What this task involves
Once the line with "Select the view-profile" is found in the data, output it and each following line exactly, up to and including the line with "This screenshot has height=638, width=819.", and nothing before or after.

Data to use
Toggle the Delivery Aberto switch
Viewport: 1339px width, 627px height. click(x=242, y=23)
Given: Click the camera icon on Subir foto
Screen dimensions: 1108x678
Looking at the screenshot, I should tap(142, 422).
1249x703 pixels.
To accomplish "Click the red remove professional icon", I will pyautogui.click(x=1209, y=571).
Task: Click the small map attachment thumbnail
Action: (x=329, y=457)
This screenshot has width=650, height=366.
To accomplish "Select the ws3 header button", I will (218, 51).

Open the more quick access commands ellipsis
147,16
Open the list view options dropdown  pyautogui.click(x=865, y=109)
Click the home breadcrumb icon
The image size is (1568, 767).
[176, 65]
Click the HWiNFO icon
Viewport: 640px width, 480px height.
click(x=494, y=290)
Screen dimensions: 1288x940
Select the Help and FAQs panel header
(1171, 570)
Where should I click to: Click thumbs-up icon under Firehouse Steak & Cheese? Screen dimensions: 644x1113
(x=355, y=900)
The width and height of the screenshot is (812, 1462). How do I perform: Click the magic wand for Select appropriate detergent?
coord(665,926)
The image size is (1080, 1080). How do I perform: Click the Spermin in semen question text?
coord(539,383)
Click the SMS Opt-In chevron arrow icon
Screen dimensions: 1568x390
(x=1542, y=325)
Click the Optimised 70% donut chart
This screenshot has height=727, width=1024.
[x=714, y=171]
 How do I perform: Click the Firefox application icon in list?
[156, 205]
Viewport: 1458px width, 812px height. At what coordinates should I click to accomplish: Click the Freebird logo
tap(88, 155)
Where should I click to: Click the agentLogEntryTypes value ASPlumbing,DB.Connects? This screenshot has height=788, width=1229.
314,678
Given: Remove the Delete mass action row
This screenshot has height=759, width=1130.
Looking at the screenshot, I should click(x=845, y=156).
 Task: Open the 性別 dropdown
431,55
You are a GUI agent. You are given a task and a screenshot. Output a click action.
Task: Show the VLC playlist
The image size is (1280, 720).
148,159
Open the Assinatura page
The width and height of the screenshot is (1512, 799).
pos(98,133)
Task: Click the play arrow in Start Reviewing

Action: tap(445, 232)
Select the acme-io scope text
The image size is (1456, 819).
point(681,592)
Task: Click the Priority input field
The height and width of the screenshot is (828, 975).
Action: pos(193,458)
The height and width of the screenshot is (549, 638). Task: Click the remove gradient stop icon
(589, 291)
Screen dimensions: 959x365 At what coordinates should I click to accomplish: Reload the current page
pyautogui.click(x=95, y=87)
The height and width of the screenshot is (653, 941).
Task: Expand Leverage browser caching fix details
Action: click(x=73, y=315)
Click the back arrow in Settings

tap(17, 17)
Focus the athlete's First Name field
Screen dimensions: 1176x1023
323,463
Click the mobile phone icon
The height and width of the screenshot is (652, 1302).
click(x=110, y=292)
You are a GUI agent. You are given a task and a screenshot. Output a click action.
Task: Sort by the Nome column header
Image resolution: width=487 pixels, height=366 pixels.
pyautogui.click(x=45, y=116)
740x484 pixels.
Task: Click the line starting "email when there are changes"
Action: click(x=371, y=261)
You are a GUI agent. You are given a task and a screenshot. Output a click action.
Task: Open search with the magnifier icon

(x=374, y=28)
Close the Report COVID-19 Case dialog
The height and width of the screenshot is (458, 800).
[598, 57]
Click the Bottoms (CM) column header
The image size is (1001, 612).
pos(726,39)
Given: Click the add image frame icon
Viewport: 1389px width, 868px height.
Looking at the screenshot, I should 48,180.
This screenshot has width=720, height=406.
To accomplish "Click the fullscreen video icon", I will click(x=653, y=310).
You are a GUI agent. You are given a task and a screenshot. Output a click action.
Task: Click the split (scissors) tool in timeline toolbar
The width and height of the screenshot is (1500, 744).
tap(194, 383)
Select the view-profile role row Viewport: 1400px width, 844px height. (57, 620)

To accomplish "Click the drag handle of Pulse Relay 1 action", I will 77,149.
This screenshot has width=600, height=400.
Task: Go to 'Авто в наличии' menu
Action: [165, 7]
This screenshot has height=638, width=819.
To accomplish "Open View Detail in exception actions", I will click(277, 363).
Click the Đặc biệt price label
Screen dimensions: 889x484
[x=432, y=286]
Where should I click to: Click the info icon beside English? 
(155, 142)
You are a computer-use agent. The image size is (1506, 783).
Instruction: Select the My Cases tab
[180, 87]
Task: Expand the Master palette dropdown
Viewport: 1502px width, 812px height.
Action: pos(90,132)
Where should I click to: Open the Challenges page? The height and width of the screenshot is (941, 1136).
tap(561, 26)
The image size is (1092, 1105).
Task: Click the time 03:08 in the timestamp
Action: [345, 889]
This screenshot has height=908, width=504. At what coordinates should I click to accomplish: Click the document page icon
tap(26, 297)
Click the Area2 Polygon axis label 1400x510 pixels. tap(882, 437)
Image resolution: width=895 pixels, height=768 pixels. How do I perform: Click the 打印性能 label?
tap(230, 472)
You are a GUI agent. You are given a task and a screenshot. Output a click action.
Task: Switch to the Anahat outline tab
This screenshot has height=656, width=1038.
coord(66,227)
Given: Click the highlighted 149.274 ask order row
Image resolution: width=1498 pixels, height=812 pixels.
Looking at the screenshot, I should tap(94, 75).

Exercise response
Select the view-profile role row Viewport: 1400px width, 844px height. (57, 620)

To accomplish "Click the drag handle of Pulse Relay 1 action", I will 77,149.
This screenshot has width=600, height=400.
Task: Go to 'Авто в наличии' menu
Action: [165, 7]
This screenshot has height=638, width=819.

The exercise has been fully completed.